Task details: Rescale the lines from the line with "Screen dimensions: 751x414" through the end of the records: reproduce each line in full, requests included, but multiply every coordinate in the answers by 1.15 and round to the nearest whole number, with halves rounded up. Leave all numbers outside the answers unchanged.

--- Provided entries ---

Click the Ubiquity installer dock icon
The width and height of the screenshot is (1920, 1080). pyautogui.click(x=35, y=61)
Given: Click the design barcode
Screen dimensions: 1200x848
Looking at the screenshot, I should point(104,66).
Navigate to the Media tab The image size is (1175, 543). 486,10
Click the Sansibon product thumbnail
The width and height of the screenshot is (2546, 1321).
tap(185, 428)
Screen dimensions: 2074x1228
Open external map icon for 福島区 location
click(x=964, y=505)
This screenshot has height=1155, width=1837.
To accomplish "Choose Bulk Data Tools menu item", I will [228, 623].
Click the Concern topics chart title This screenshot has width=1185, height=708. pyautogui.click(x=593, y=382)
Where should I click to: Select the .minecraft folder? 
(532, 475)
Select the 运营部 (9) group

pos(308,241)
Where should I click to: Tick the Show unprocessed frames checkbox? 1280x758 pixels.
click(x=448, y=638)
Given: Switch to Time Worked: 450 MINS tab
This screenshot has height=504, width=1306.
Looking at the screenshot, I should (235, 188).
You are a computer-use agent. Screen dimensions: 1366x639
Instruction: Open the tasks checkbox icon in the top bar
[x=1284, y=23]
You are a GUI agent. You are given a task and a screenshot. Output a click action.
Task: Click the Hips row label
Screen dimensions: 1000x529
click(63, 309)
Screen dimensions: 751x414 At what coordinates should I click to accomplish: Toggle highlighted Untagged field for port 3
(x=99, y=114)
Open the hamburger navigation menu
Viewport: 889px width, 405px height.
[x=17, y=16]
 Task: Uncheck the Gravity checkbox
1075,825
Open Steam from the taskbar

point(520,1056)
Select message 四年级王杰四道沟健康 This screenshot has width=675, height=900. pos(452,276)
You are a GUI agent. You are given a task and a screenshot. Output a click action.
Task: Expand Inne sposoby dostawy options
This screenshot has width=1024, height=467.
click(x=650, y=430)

---

Exercise response:
Screen dimensions: 751x414 At what coordinates should I click to accomplish: Toggle highlighted Untagged field for port 3
(x=114, y=131)
Open the hamburger navigation menu
Viewport: 889px width, 405px height.
[x=20, y=18]
 Task: Uncheck the Gravity checkbox
1236,949
Open Steam from the taskbar

point(598,1214)
Select message 四年级王杰四道沟健康 This screenshot has width=675, height=900. pos(520,317)
You are a GUI agent. You are given a task and a screenshot. Output a click action.
Task: Expand Inne sposoby dostawy options
This screenshot has width=1024, height=467.
click(x=748, y=495)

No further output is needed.